Mais le leader de l’IA générative passe maintenant à la contre-offensive juridique. Dans une déclaration écrite [PDF] déposée lundi 26 février à la cour fédérale du District sud de New York, OpenAI explique à la justice américaine qu’elle considère que le journal a dû « hacker » ses produits pour sortir ses exemples.
« Hack » et violation des conditions d’utilisation
Alors que dans sa plainte, le New York Times vantait la qualité de ses articles, mettant en avant son travail important de production de journalisme de « classe internationale », d’investigation, d’informations exclusives, de journalisme spécialisé, de critique et d’analyse, etc., les avocats d’OpenAI rétorquent que « les allégations contenues dans la plainte du Times ne répondent pas aux normes journalistiques rigoureuses qui font sa renommée ».
Le journal américain reproche à OpenAI et à Microsoft une concurrence déloyale en fournissant aux utilisateurs de leurs outils des contenus quasi-complets. Pour prouver ses accusations, le New York Times a assorti sa plainte de plusieurs exemples qui permettent de constater que les utilisateurs de ChatGPT peuvent accéder au quasi-verbatim de ses articles sous paywall.
Mais l’entreprise argue que le journal a utilisé de façon problématique son outil pour en arriver là. « La vérité, qui apparaîtra au cours de cette affaire, est que le Times a payé quelqu’un pour hacker les produits d’OpenAI », affirment les avocats de l’entreprise d’IA générative dans leur déclaration écrite.
Ils ajoutent qu’ « il leur a fallu des dizaines de milliers de tentatives pour générer les résultats hautement anormaux » qui servent d’exemples dans la plainte du New York Times, suggérant que cela n’a rien d’une utilisation ordinaire.
Pour les avocats d’OpenAI, « contrairement aux allégations de la plainte, ChatGPT n’est en aucun cas un substitut à un abonnement au New York Times. Dans le monde réel, les gens n’utilisent pas ChatGPT ou tout autre produit d’OpenAI à cette fin. Ils ne le pourraient d’ailleurs pas ».
Bug ou feature ?
Comme dans sa communication publiée le mois dernier, l’entreprise assure que c’est l’exploitation d’un bug dans son système qui a permis de générer ces exemples. Elle rappelle qu’elle s’est « engagée à [le] corriger » et que l’exploitation de ce « bug » viole « de manière flagrante les conditions d’utilisation d’OpenAI ».
Une partie de la discussion devrait tourner autour de cette question, que nous connaissons bien dans le numérique : est-ce un bug ou une fonctionnalité ? Ou encore, est-ce une erreur corrigeable ou une propriété du système mis en place qui peut être atténuée ou cachée, mais inhérente à la conception ? Mais alors que les utilisateurs sont habitués à se poser cette question, ici, c’est la justice américaine qui va devoir trancher.
« Fair use » ou « vol »
L’autre sujet sur lequel les avocats du New York Times et ceux d’OpenAI vont argumenter pendant cette action en justice est la qualification de « fair use » pour l’usage de millions de contenus afin d’entraîner les IA génératives.

TÂCHE 1:
D'après l'extrait sur le procès entre OpenAI et le New York Times, quel jour OpenAI a-t-elle déposé sa déclaration écrite à la cour fédérale du District sud de New York ?
TÂCHE 2:
Recopiez le passage de l'extrait sur le procès entre OpenAI et le New York Times qui va de « L’autre sujet sur » jusqu'à « les IA génératives. ».

ENTRÉES AFFICHÉES:
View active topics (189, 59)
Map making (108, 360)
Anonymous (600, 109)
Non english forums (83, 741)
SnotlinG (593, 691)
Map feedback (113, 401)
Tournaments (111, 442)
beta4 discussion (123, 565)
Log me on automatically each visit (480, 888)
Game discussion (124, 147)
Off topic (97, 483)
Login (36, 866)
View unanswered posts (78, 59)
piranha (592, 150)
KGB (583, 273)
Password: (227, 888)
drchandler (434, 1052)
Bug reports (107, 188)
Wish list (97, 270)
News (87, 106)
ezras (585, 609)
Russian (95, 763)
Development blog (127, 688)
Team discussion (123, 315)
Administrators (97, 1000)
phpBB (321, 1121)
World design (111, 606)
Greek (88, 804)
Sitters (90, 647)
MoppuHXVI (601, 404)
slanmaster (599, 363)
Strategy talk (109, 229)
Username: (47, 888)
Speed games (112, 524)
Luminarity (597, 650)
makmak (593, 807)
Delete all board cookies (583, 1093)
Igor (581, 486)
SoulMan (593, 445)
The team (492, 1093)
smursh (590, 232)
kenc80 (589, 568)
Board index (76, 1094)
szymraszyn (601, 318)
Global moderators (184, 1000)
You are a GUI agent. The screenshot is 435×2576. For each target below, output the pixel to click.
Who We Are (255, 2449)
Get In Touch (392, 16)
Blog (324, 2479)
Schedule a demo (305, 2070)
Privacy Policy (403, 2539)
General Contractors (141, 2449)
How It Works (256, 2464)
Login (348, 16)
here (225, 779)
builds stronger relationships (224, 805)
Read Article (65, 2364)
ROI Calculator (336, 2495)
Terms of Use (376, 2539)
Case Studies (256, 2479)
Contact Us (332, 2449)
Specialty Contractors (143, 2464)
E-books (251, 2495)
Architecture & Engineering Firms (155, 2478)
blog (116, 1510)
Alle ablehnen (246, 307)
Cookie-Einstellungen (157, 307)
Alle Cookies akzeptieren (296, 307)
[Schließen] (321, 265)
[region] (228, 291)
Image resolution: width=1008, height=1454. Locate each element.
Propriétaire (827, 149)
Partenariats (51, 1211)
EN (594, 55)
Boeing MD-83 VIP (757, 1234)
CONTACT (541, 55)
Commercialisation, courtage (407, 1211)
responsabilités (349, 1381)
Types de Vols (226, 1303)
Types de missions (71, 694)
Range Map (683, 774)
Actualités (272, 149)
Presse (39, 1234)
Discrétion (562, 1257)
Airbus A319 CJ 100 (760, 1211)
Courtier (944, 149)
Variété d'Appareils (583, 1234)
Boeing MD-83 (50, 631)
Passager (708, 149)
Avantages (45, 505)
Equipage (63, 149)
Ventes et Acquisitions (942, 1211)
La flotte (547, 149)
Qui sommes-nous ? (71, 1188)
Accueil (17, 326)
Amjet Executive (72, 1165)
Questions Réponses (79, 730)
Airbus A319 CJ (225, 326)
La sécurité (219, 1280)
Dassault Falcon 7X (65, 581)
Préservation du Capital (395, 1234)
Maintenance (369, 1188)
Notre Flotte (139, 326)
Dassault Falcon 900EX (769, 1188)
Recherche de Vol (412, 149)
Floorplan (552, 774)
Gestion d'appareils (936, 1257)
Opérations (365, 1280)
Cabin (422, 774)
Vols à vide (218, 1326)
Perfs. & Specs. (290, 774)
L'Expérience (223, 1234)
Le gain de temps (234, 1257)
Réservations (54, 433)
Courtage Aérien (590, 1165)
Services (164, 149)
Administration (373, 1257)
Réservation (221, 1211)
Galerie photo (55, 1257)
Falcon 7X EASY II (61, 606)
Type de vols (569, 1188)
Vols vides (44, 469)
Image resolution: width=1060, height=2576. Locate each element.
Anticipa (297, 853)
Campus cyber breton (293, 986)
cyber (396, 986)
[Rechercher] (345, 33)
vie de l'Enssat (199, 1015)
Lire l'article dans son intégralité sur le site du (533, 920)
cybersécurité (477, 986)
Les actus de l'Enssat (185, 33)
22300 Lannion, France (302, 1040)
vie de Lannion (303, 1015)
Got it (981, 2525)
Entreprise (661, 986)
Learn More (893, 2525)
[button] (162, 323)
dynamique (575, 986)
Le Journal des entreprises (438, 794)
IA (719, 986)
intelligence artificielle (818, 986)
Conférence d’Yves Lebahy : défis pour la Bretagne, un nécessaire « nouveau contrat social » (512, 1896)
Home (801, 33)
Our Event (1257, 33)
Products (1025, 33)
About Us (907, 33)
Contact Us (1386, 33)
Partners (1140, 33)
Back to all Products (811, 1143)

RÉPONSE RÉDIGÉE 1:
Le lundi 26 février.

RÉPONSE RÉDIGÉE 2:
L’autre sujet sur lequel les avocats du New York Times et ceux d’OpenAI vont argumenter pendant cette action en justice est la qualification de « fair use » pour l’usage de millions de contenus afin d’entraîner les IA génératives.